3. Configure autoscaling for Spark compute pools to reduce idle cluster costs

A data engineering team was running 6 dedicated Spark clusters 24/7 for varying ETL workloads, resulting in $8,900 monthly costs with 35% average utilization. Peak processing periods required maximum capacity while off-hours left clusters mostly idle.

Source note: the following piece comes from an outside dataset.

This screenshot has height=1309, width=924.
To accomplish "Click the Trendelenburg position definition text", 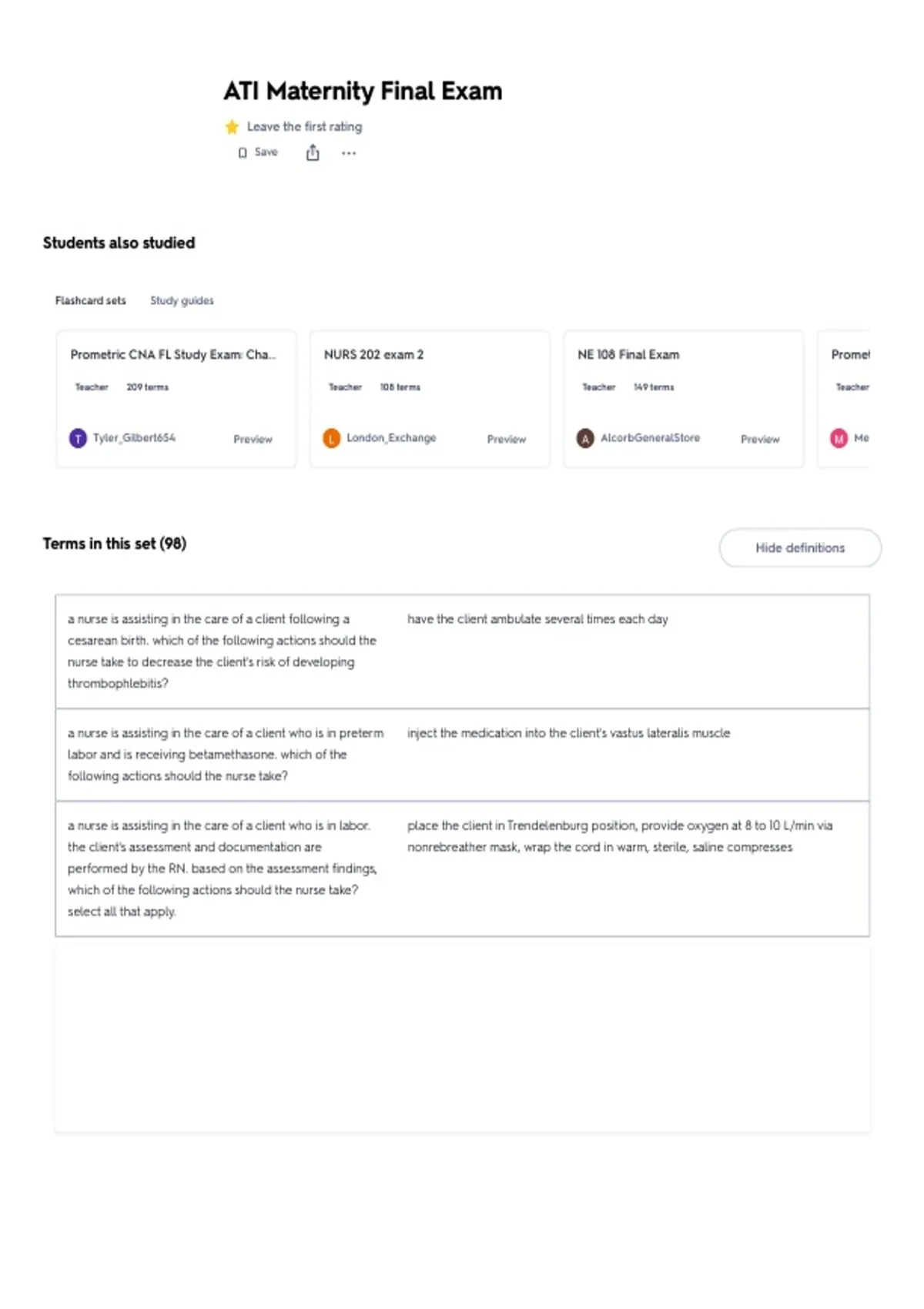I will (x=620, y=836).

The team switched to using Spark compute pools with autoscaling in Fabric. Spark pools allow specifying a min and max number of nodes, and Fabric can auto-scale the pool based on load. They configured each pool according to its workload pattern (e.g., a “batch ETL” pool that can scale to many nodes during nightly jobs, a smaller “ad-hoc” pool with lower max, etc.).

Alternatives:

  • Spot instance integration: Use Azure Spot VMs for non-critical batch workloads to achieve additional 60-80% cost savings
  • Workload-based cluster pools: Create specialized pools optimized for specific workload characteristics (CPU-intensive, memory-intensive, IO-intensive)
  • Scheduled autoscaling: Implement time-based scaling policies aligned with known business patterns and peak usage windows

4. Optimize Data Factory copy activity parallelism to reduce data movement costs

A retail data engineering team ran a daily pipeline to copy 850 GB of sales data from various sources into their lakehouse. Originally, they did this in a largely sequential manner- reading from one source table at a time and then moving to the next, due to dependencies in the pipeline. This resulted in an 8-hour copy process each day and about $2,800/month in Data Factory data movement costs. During peak season, the long sequential copy became a bottleneck that delayed downstream processing.

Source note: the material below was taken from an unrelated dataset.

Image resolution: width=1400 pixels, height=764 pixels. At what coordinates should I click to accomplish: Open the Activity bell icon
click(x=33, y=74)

They reworked the pipeline to maximize parallelism in the copy operations. The new approach involved: (a) partitioning the source data so it could be read in parallel chunks, and (b) increasing the Data Integration Units (DIUs) and using the parallelCopies setting of the Copy activity to perform simultaneous transfers.

In addition to configuring a single Copy activity for high throughput, they sometimes needed to orchestrate multiple copies in parallel when data came from multiple source tables or partitions. They leveraged a parameterized pipeline that could spawn copies for each partition.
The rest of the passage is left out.